▶ **PROBLEM**: Below is a listing to write out in full, exactly as given, without its pictures.

▶ **AVAILABLE DATA**:
········

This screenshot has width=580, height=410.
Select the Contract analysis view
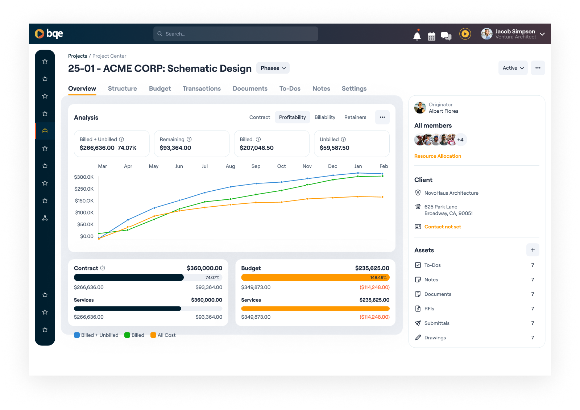click(x=260, y=117)
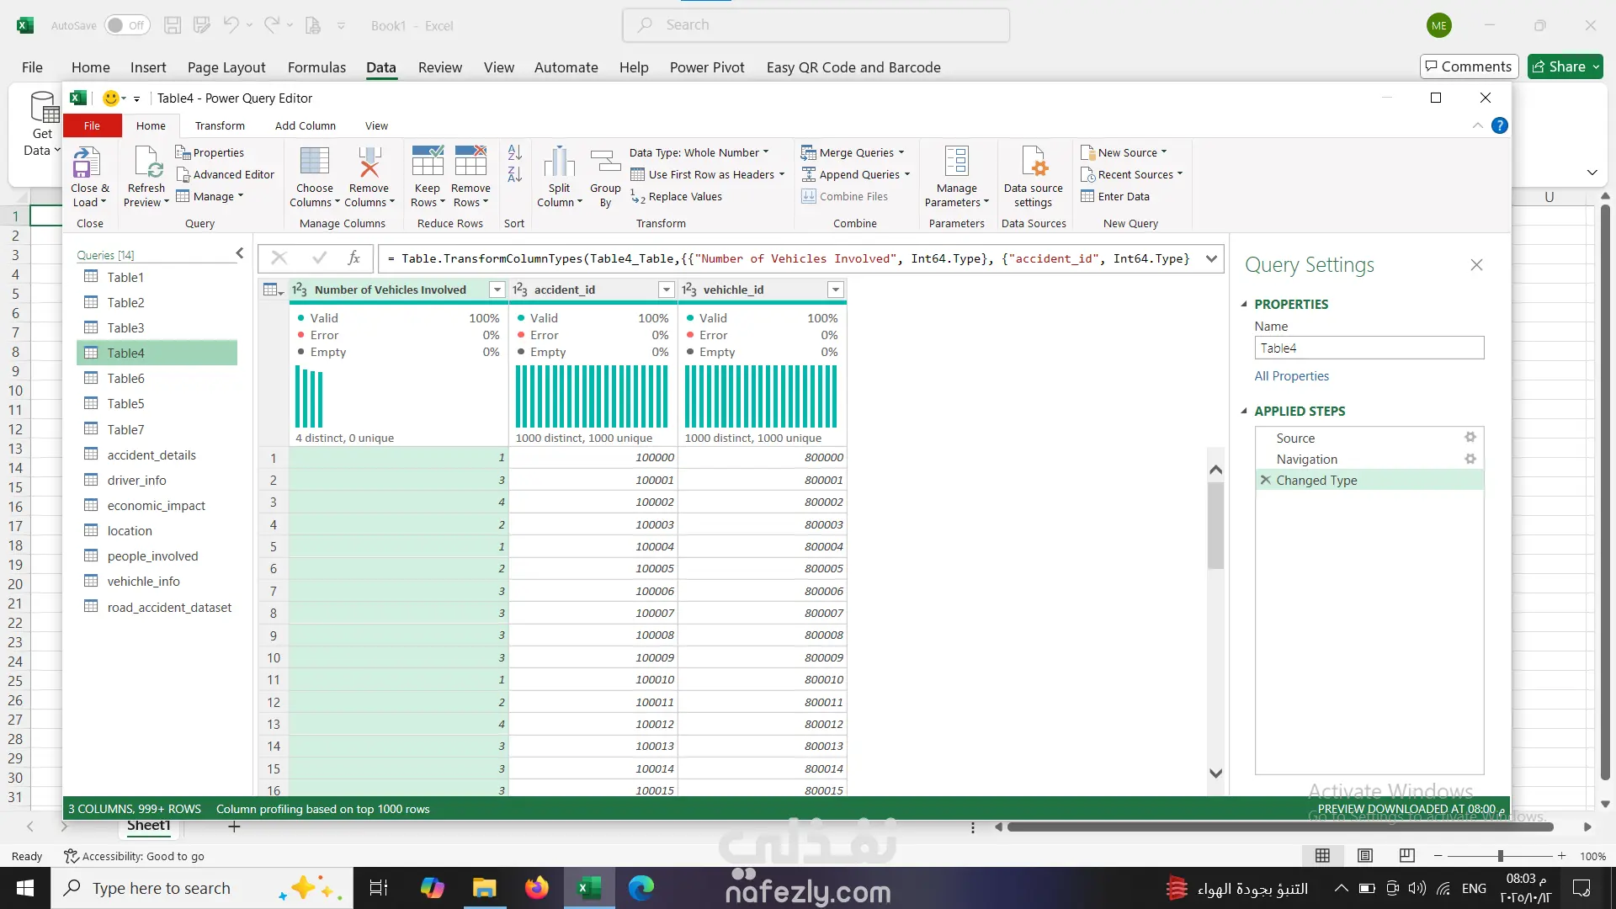The width and height of the screenshot is (1616, 909).
Task: Click Sort Ascending icon
Action: [x=515, y=152]
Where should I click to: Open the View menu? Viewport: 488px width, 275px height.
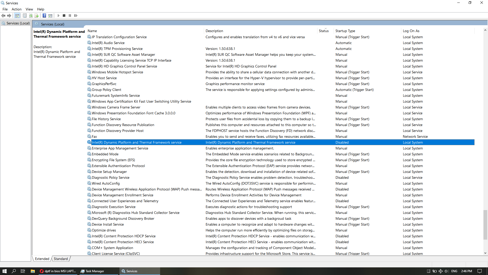tap(29, 9)
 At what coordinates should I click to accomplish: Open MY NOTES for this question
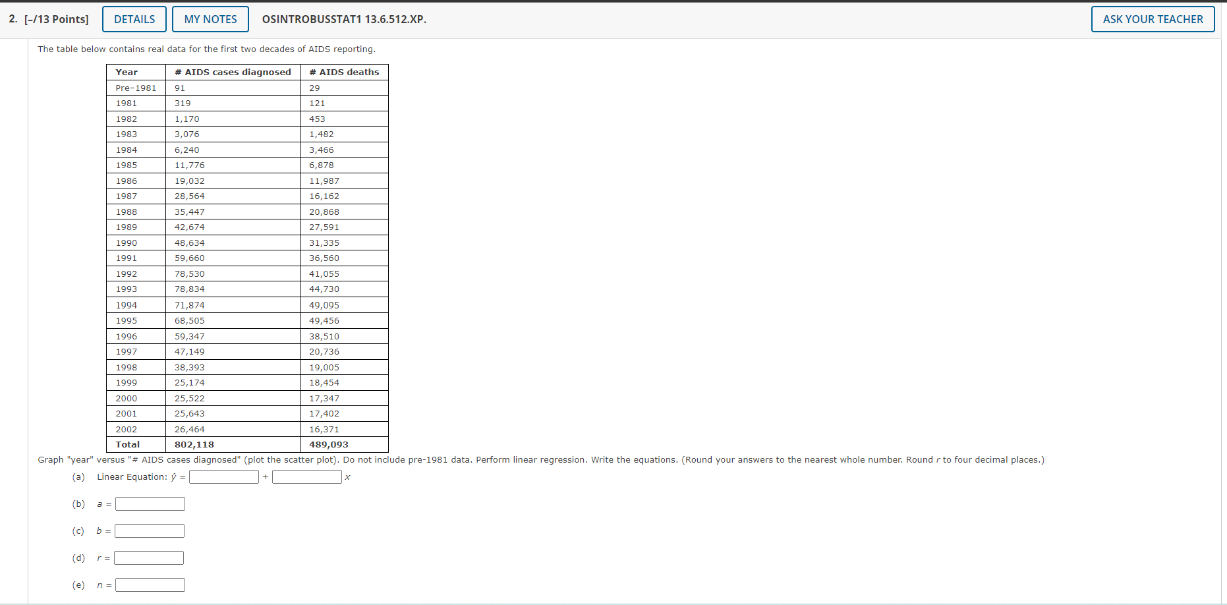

········

▶ **EXPECTED ANSWER**:
This screenshot has width=580, height=410.
Select the Contract analysis view
click(x=260, y=117)
The width and height of the screenshot is (1616, 909).
Task: Click Sort Ascending icon
Action: [x=515, y=152]
Where should I click to: Open the View menu? Viewport: 488px width, 275px height.
tap(29, 9)
 At what coordinates should I click to accomplish: Open MY NOTES for this question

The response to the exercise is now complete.